Collected data entries:
____

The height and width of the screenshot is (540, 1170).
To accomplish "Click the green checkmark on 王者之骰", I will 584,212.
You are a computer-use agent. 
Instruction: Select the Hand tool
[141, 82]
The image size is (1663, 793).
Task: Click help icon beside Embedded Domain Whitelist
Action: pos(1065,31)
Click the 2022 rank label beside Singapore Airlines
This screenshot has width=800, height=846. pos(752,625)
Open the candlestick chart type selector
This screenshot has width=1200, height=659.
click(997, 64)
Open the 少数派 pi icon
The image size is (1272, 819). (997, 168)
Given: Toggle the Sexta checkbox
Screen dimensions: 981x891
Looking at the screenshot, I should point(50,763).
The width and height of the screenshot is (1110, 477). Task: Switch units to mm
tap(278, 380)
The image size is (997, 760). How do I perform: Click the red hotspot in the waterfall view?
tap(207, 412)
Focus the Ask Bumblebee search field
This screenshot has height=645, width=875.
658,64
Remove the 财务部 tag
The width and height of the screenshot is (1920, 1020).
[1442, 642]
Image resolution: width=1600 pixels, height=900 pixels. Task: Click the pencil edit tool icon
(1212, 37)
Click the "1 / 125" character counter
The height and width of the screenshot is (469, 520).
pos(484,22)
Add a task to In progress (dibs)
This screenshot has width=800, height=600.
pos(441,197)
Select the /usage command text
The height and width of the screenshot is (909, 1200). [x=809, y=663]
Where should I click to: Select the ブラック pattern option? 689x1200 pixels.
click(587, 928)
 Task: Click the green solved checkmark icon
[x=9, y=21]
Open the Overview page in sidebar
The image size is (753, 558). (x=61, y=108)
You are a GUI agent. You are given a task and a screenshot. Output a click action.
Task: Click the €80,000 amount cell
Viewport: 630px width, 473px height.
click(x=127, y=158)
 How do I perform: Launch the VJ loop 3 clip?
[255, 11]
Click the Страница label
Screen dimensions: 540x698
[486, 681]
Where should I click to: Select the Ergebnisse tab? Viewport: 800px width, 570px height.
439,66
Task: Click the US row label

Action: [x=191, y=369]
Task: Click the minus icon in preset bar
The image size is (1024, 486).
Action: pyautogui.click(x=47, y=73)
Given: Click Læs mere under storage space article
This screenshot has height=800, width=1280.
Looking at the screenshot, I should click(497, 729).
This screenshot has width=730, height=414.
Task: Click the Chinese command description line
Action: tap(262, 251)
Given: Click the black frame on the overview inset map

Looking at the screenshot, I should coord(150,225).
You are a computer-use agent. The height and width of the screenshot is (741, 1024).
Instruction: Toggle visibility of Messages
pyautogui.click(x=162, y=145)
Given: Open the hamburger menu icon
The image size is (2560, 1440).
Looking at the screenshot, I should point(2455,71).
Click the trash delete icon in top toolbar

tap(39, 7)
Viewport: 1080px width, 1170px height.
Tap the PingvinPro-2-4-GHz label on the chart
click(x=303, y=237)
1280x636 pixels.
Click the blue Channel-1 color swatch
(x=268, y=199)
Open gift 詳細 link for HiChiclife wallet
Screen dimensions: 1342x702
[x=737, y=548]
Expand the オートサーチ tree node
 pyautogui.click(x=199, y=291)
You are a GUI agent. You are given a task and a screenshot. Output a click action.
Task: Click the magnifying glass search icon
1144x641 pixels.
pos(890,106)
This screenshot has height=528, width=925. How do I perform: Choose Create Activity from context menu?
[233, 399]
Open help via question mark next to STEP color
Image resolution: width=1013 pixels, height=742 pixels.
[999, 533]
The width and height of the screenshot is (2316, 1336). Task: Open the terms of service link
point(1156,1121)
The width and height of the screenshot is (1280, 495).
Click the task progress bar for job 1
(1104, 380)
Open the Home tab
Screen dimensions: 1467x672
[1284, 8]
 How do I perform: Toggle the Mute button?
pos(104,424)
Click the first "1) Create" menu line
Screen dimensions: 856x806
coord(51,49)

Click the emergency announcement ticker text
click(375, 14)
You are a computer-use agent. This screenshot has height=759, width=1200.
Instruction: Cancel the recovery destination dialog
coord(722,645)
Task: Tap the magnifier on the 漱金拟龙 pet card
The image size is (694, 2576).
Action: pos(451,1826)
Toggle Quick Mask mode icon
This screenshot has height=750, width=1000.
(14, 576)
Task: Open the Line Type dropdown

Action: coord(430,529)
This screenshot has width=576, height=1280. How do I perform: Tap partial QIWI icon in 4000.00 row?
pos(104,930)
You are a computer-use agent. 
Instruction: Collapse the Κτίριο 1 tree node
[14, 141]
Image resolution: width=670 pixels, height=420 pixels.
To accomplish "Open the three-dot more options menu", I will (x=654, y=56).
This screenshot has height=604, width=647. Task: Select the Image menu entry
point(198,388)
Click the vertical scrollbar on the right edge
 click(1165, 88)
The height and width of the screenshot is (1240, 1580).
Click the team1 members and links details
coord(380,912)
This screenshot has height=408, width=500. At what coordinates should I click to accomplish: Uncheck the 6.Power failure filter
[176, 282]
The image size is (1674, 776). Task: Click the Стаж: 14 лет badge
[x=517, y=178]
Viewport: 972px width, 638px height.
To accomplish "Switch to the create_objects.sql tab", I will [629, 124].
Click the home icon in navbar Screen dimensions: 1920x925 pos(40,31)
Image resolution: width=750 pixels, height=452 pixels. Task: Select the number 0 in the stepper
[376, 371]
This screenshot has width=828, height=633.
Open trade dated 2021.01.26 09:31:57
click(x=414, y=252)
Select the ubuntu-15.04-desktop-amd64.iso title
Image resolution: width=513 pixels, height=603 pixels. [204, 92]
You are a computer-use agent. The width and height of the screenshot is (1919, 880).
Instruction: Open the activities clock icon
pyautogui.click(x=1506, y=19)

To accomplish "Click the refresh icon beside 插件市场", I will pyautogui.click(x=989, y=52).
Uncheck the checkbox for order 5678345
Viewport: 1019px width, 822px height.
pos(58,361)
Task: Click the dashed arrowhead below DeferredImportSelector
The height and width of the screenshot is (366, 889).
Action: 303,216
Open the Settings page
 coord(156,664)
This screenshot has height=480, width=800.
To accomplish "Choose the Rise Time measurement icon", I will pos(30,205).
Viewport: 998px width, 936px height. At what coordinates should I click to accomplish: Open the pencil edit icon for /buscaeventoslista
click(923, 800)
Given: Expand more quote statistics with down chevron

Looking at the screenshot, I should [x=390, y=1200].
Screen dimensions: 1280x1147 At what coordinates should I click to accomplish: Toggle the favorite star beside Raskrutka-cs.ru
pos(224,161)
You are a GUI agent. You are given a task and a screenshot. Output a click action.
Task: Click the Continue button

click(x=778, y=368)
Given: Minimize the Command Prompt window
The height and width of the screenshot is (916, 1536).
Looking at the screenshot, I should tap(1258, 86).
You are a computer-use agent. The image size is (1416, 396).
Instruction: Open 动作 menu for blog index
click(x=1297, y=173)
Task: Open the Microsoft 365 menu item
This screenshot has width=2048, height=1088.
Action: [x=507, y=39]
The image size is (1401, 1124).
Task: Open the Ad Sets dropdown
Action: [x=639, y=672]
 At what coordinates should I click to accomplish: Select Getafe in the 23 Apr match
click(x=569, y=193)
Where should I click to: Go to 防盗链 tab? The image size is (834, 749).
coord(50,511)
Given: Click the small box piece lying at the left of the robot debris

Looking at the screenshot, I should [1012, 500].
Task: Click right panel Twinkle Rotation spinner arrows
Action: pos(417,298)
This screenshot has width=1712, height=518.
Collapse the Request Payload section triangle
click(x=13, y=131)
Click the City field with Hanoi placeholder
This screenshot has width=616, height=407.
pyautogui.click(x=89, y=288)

____

This exercise calls for repeating every line of the data exactly.

The height and width of the screenshot is (540, 1170).
To accomplish "Click the green checkmark on 王者之骰", I will 584,212.
You are a computer-use agent. 
Instruction: Select the Hand tool
[141, 82]
The image size is (1663, 793).
Task: Click help icon beside Embedded Domain Whitelist
Action: pos(1065,31)
Click the 2022 rank label beside Singapore Airlines
This screenshot has width=800, height=846. pos(752,625)
Open the candlestick chart type selector
This screenshot has width=1200, height=659.
click(997, 64)
Open the 少数派 pi icon
The image size is (1272, 819). (997, 168)
Given: Toggle the Sexta checkbox
Screen dimensions: 981x891
Looking at the screenshot, I should point(50,763).
The width and height of the screenshot is (1110, 477). Task: Switch units to mm
tap(278, 380)
The image size is (997, 760). How do I perform: Click the red hotspot in the waterfall view?
tap(207, 412)
Focus the Ask Bumblebee search field
This screenshot has height=645, width=875.
658,64
Remove the 财务部 tag
The width and height of the screenshot is (1920, 1020).
[1442, 642]
Image resolution: width=1600 pixels, height=900 pixels. Task: Click the pencil edit tool icon
(1212, 37)
Click the "1 / 125" character counter
The height and width of the screenshot is (469, 520).
pos(484,22)
Add a task to In progress (dibs)
This screenshot has width=800, height=600.
pos(441,197)
Select the /usage command text
The height and width of the screenshot is (909, 1200). [x=809, y=663]
Where should I click to: Select the ブラック pattern option? 689x1200 pixels.
click(587, 928)
 Task: Click the green solved checkmark icon
[x=9, y=21]
Open the Overview page in sidebar
The image size is (753, 558). (x=61, y=108)
You are a GUI agent. You are given a task and a screenshot. Output a click action.
Task: Click the €80,000 amount cell
Viewport: 630px width, 473px height.
click(x=127, y=158)
 How do I perform: Launch the VJ loop 3 clip?
[255, 11]
Click the Страница label
Screen dimensions: 540x698
[486, 681]
Where should I click to: Select the Ergebnisse tab? Viewport: 800px width, 570px height.
439,66
Task: Click the US row label

Action: [x=191, y=369]
Task: Click the minus icon in preset bar
The image size is (1024, 486).
Action: pyautogui.click(x=47, y=73)
Given: Click Læs mere under storage space article
This screenshot has height=800, width=1280.
Looking at the screenshot, I should click(497, 729).
This screenshot has width=730, height=414.
Task: Click the Chinese command description line
Action: tap(262, 251)
Given: Click the black frame on the overview inset map

Looking at the screenshot, I should coord(150,225).
You are a computer-use agent. The height and width of the screenshot is (741, 1024).
Instruction: Toggle visibility of Messages
pyautogui.click(x=162, y=145)
Given: Open the hamburger menu icon
The image size is (2560, 1440).
Looking at the screenshot, I should point(2455,71).
Click the trash delete icon in top toolbar

tap(39, 7)
Viewport: 1080px width, 1170px height.
Tap the PingvinPro-2-4-GHz label on the chart
click(x=303, y=237)
1280x636 pixels.
Click the blue Channel-1 color swatch
(x=268, y=199)
Open gift 詳細 link for HiChiclife wallet
Screen dimensions: 1342x702
[x=737, y=548]
Expand the オートサーチ tree node
 pyautogui.click(x=199, y=291)
You are a GUI agent. You are given a task and a screenshot. Output a click action.
Task: Click the magnifying glass search icon
1144x641 pixels.
pos(890,106)
This screenshot has height=528, width=925. How do I perform: Choose Create Activity from context menu?
[233, 399]
Open help via question mark next to STEP color
Image resolution: width=1013 pixels, height=742 pixels.
[999, 533]
The width and height of the screenshot is (2316, 1336). Task: Open the terms of service link
point(1156,1121)
The width and height of the screenshot is (1280, 495).
Click the task progress bar for job 1
(1104, 380)
Open the Home tab
Screen dimensions: 1467x672
[1284, 8]
 How do I perform: Toggle the Mute button?
pos(104,424)
Click the first "1) Create" menu line
Screen dimensions: 856x806
coord(51,49)

Click the emergency announcement ticker text
click(375, 14)
You are a computer-use agent. This screenshot has height=759, width=1200.
Instruction: Cancel the recovery destination dialog
coord(722,645)
Task: Tap the magnifier on the 漱金拟龙 pet card
The image size is (694, 2576).
Action: pos(451,1826)
Toggle Quick Mask mode icon
This screenshot has height=750, width=1000.
(14, 576)
Task: Open the Line Type dropdown

Action: coord(430,529)
This screenshot has width=576, height=1280. How do I perform: Tap partial QIWI icon in 4000.00 row?
pos(104,930)
You are a computer-use agent. 
Instruction: Collapse the Κτίριο 1 tree node
[14, 141]
Image resolution: width=670 pixels, height=420 pixels.
To accomplish "Open the three-dot more options menu", I will (x=654, y=56).
This screenshot has height=604, width=647. Task: Select the Image menu entry
point(198,388)
Click the vertical scrollbar on the right edge
 click(1165, 88)
The height and width of the screenshot is (1240, 1580).
Click the team1 members and links details
coord(380,912)
This screenshot has height=408, width=500. At what coordinates should I click to accomplish: Uncheck the 6.Power failure filter
[176, 282]
The image size is (1674, 776). Task: Click the Стаж: 14 лет badge
[x=517, y=178]
Viewport: 972px width, 638px height.
To accomplish "Switch to the create_objects.sql tab", I will [629, 124].
Click the home icon in navbar Screen dimensions: 1920x925 pos(40,31)
Image resolution: width=750 pixels, height=452 pixels. Task: Select the number 0 in the stepper
[376, 371]
This screenshot has width=828, height=633.
Open trade dated 2021.01.26 09:31:57
click(x=414, y=252)
Select the ubuntu-15.04-desktop-amd64.iso title
Image resolution: width=513 pixels, height=603 pixels. [204, 92]
You are a computer-use agent. The width and height of the screenshot is (1919, 880).
Instruction: Open the activities clock icon
pyautogui.click(x=1506, y=19)

To accomplish "Click the refresh icon beside 插件市场", I will pyautogui.click(x=989, y=52).
Uncheck the checkbox for order 5678345
Viewport: 1019px width, 822px height.
pos(58,361)
Task: Click the dashed arrowhead below DeferredImportSelector
The height and width of the screenshot is (366, 889).
Action: 303,216
Open the Settings page
 coord(156,664)
This screenshot has height=480, width=800.
To accomplish "Choose the Rise Time measurement icon", I will pos(30,205).
Viewport: 998px width, 936px height. At what coordinates should I click to accomplish: Open the pencil edit icon for /buscaeventoslista
click(923, 800)
Given: Expand more quote statistics with down chevron

Looking at the screenshot, I should [x=390, y=1200].
Screen dimensions: 1280x1147 At what coordinates should I click to accomplish: Toggle the favorite star beside Raskrutka-cs.ru
pos(224,161)
You are a GUI agent. You are given a task and a screenshot. Output a click action.
Task: Click the Continue button

click(x=778, y=368)
Given: Minimize the Command Prompt window
The height and width of the screenshot is (916, 1536).
Looking at the screenshot, I should tap(1258, 86).
You are a computer-use agent. The image size is (1416, 396).
Instruction: Open 动作 menu for blog index
click(x=1297, y=173)
Task: Open the Microsoft 365 menu item
This screenshot has width=2048, height=1088.
Action: [x=507, y=39]
The image size is (1401, 1124).
Task: Open the Ad Sets dropdown
Action: [x=639, y=672]
 At what coordinates should I click to accomplish: Select Getafe in the 23 Apr match
click(x=569, y=193)
Where should I click to: Go to 防盗链 tab? The image size is (834, 749).
coord(50,511)
Given: Click the small box piece lying at the left of the robot debris

Looking at the screenshot, I should [1012, 500].
Task: Click right panel Twinkle Rotation spinner arrows
Action: pos(417,298)
This screenshot has width=1712, height=518.
Collapse the Request Payload section triangle
click(x=13, y=131)
Click the City field with Hanoi placeholder
This screenshot has width=616, height=407.
pyautogui.click(x=89, y=288)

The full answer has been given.